In this tutorial, I will show you a way to fine-tune all popular transformer based models like: BERT, Roberta, XlNet, etc. So not only BERT you can train other large language models with few lines of code. You can run this code in CPU and GPU both, this much flexible this approach is.

Why Fine-tune is Required?

In machine learning, we use fine-tuning techniques. Nowadays so much work is happening in the field of Deep Learning. These deep learning models are trained on huge datasets.

You can train those models on your dataset. For example, BERT is trained using Wikipedia data. You can train BERT model for your custom dataset like consumer data, banking data, etc.

But training a model from scratch with high volume of data needs huge computation power. You will not be able to do it with our daily use computers.

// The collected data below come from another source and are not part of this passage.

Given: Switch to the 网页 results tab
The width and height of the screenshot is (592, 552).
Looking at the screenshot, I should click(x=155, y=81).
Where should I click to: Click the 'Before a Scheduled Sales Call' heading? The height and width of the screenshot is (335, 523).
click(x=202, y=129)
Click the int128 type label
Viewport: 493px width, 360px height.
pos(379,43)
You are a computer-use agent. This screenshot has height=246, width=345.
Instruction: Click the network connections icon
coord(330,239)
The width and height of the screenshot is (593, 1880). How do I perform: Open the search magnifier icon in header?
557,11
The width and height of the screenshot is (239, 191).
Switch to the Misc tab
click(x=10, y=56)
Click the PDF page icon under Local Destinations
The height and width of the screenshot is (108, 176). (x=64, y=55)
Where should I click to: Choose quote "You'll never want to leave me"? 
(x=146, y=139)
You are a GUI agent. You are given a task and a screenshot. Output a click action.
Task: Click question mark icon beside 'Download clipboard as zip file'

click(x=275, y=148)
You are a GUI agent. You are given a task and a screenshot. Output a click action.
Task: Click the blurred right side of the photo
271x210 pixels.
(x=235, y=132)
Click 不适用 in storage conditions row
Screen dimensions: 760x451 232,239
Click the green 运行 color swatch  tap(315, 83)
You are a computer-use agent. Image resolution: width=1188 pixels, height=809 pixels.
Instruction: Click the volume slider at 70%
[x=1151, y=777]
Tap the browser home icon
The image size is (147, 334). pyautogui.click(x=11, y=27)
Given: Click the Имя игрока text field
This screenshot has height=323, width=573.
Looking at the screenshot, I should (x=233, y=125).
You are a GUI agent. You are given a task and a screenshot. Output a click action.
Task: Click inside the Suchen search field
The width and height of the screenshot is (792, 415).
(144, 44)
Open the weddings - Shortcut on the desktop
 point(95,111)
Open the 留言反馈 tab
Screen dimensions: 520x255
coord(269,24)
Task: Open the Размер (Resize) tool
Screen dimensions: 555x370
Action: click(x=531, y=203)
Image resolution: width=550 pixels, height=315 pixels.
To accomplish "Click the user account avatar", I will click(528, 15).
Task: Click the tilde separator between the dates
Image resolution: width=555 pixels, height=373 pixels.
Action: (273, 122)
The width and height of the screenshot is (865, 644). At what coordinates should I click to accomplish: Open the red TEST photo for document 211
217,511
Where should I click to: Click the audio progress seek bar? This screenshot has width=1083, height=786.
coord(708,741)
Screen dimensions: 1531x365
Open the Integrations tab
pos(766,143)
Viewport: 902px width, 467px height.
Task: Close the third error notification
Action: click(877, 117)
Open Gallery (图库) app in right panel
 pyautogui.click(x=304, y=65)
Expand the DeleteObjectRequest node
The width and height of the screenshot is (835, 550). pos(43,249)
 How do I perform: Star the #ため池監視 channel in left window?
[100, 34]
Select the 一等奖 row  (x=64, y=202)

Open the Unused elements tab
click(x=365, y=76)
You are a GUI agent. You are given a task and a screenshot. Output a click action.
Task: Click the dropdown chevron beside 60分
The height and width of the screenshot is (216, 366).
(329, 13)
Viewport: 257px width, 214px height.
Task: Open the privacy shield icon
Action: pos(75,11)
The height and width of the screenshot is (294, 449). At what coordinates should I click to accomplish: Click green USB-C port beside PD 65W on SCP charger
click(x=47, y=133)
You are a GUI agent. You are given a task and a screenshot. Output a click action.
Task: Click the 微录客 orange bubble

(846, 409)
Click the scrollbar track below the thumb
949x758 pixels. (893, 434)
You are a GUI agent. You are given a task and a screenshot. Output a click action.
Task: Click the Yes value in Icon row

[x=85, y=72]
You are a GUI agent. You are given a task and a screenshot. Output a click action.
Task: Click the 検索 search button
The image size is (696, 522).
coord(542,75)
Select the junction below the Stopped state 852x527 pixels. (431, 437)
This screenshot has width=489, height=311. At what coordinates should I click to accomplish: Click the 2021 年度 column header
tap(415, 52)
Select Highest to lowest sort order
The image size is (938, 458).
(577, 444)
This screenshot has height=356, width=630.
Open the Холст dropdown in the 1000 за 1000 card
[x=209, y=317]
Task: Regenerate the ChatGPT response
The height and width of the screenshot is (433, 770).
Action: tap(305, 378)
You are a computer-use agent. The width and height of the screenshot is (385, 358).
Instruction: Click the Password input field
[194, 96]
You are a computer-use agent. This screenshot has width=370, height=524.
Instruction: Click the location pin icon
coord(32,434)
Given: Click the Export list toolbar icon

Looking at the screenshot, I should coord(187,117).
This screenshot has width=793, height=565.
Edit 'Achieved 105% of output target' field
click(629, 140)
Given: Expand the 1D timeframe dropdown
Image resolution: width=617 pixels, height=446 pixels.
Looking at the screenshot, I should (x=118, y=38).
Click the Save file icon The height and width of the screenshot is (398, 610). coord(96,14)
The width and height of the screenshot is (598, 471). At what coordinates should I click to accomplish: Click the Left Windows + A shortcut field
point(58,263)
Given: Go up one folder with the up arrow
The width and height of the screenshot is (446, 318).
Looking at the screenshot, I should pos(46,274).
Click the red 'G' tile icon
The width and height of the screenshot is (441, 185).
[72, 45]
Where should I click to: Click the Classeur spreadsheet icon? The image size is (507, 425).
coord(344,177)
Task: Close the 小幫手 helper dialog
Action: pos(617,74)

This is the reason we use pre-trained models. Someone trained these models and uploaded them somewhere. You can find lots of pretrained models in Huggingface and Tensorflow Hub.

These pre-trained models have a good understanding of a certain language (ex: English) for which it is trained. You can take these pre-trained models that have already been trained on a large dataset and further train (or fine-tune) them on a smaller, task-specific dataset.

In this example, I am going to fine tune BERT model for question answering using Amazon product description dataset.

There is a fine-tuned model available for question answering with BERT which I discussed in my previous tutorial. The fine tuned model name is: bert-large-uncased-whole-word-masking-finetuned-squad.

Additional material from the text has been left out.